Mosiah Hancock
In
his journal, Mosiah Hancock states that the scolding he received from his
mother for separating himself from the wagon train to hunt with friends was not
nearly as bad as what?
A)
Performing his sister’s household chores
around the camp.
B)
Babysit his younger siblings.
C)
Getting his mouth washed out with soap for
the language he used to his mother.
D)
The howling and the massing of the wolves.
Yesterday’s answer:
B)
Rescue the handcart company
Ephraim
Hanks was one of the premier frontiersman of his day. He wore a long beard
which was brown and wavy and reached almost to his waist. He reportedly crossed
the plains probably more times than any other white man; performing the journey
upwards of sixty times. Eph in the fall of 1856 spent considerable time hauling
fish from Utah Lake to Salt Lake City. In the fall of 1856 he had occasion to
stop overnight with Gurnsey Brown in Willow Creek (later Draper, Utah). Being
tired after his day’s journey he retired to rest early and while laying in his
bed describes a voice calling him by name and saying “The handcart people are
in trouble and you are wanted; will you go and help them?” He stated, “I turned
instinctively in the direction from whence the voice came and beheld an
ordinary sized man in the room. Without hesitation I answered, ‘yes, I will go
if I am called. . .’” When I got up the next morning I says to Brother Brown,
“The handcart people are in trouble, and I have promised to go out and help
them.” He traveled to Salt Lake City and the next day headed east over the
mountains with a light wagon, all alone. At South Pass he encountered a storm
that lasted three days which he described as the worst he had seen in all his
travels in the Rocky Mountains. Snow fell so deep that for many days it was impossible
to move wagons through it. Feeling anxious of the condition of the immigrants,
he determined to start out on horseback to meet them. He secured a pack saddle
and two animals and began to make his way slowly through the snow alone. He
describes miraculously encountering several buffalo which he killed and dressed
and loaded his horses with the meat. He resumed his journey toward evening and
reached “the ill-fated train just as the immigrants were camping for the night”

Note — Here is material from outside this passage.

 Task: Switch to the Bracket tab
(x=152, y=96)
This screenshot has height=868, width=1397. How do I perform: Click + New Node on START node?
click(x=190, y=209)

He stated, “The sight that met my gaze as I entered their camp can never be
erased from my memory.” The starved forms and haggard countenances of the poor
sufferers, as they moved about slowly, shivering with cold to prepare their
scanty evening meal was enough to touch the stoutest heart. When they saw me
coming, they hailed me with joy inexpressible, and when they further beheld the
supply of fresh meat I brought into camp, their gratitude knew no bounds. . .
Five minutes later both my horses had been released of their extra burden, the
meat was all gone, and the next few hours found the people in camp busily
engaged in cooking and eating it, with thankful hearts. When the relief teams
met the immigrants, there was only one day’s quarter ration left in camp.
Stewart
E. Glazier and Robert S. Clark, Journal
of the Trail (Salt Lake City: [s.n.], 1997), 120.